March 21, 2021

Time to put on my infinity hat

Mom started keeping a journal in 2005, when she was seventy-six years old. I scanned it into a pdf file last night. Each entry was just a few lines long, mostly centering on the weather and her garden. Defrosted freezer received equal weight with July is half over already! She noted some major moments in her life and in the lives of her four children, mainly the passing of people and pets, but most of her journal chronicles the weather. Few entries offer insight into her mind, which makes this one notable: In 2006, she wrote, Some days fly by—others crawl. Sometimes I wonder why I'm still here—What am I supposed to do with myself? She answered her own question: to be useful

She led a supremely useful life, in my opinion. She kept lifelong friendships with high school chums, nursing school classmates, neighbors, fellow librarians . . .  As an bubbly extrovert, she spread love and hugs to just about anyone she met. Dementia stole her outgoing talkative nature and turned her into a confused, cautious, reticent old woman. Her journal is filled with exclamation points almost right up to the last entries. In 2015, she wrote Growing older. No car. Carol does financial and food. The next entry was in 2016: Just maintaining! In January 2017, her final journal entry: Cold, very cold

A few months later, she admitted she couldn't live alone anymore. We moved her into the retirement home. She had her computer but stopped using it. She had her TV but forgot how to work the remote. She forgot how to use the bathroom. She forgot how to think. 

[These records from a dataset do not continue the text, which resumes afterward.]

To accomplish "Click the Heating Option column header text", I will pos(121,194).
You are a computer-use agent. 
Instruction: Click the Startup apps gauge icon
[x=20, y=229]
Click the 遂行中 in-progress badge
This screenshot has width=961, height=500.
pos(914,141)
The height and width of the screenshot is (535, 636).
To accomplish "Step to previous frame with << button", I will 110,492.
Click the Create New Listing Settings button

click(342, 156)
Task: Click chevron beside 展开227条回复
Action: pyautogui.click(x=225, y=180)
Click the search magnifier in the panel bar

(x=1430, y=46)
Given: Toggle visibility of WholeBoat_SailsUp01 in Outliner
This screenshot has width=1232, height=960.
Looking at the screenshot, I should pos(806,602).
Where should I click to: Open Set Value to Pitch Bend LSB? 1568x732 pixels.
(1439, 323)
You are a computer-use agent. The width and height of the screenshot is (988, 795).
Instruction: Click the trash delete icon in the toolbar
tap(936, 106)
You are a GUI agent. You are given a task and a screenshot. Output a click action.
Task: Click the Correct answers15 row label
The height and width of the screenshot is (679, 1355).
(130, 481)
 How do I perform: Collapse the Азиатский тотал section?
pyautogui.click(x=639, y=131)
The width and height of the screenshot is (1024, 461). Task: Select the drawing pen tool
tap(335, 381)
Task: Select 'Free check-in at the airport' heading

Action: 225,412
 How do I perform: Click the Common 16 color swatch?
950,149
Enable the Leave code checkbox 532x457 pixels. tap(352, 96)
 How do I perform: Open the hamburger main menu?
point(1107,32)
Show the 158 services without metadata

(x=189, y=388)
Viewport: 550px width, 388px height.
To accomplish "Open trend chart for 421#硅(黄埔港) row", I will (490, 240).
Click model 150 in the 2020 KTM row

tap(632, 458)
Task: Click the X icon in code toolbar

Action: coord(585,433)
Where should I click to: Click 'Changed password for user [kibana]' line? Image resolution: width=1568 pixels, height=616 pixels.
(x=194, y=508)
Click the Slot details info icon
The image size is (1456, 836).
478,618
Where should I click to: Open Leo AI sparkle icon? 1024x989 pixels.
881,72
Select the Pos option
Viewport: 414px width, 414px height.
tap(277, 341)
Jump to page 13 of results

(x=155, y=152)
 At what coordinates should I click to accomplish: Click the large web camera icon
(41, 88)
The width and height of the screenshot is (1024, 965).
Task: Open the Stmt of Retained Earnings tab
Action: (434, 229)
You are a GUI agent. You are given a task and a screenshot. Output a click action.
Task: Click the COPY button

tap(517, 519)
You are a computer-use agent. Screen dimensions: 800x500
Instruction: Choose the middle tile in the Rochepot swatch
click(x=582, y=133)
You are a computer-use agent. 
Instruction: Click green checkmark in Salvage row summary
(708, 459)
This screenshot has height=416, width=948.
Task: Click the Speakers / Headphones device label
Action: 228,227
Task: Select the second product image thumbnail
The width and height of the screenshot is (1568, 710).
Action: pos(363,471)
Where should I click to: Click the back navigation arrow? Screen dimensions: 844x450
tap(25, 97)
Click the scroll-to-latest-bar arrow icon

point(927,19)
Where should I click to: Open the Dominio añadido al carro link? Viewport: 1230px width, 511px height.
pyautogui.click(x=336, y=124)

I postponed scanning her journal because I didn't want to feel sad. Last night, I scanned it without reading it. Instead, I listened to the news and let my hands go through the routine motions of flipping pages and pressing buttons. Before I sent the pdf file to my siblings, I finally took time to read through her entries. 

I hear her voice in her Farmers' Almanac style entries. She sounds like the mother I used to know before dementia took her mind away. I wish she'd written more, left more of a legacy. She lived a life of loved experiences instead of documenting her thoughts in writing like I do. She preferred to keep her introspective moments hidden. 

I wonder if she knew when she was writing these pages that I would be the one to go through her journal. 

Probably not. She stopped writing as her life started unraveling. By the time I was visiting her daily at the retirement home, sitting with her on her stinky couch, finding M.A.S.H. reruns on TV, and helping her navigate the meal menus, she had become anchored in the present. If she had introspective moments, she did not share them. After Covid-19 barred me from entering the building, I taped photos of her family on her window so she wouldn't forget us. When she moved to the care home, the caregiver pinned those strips of family photos on her wall in her little bedroom. She loved looking at pictures of her children interspersed with beloved characters from M.A.S.H.

I'm taking those photo strips with me to Arizona so I don't forget where I came from.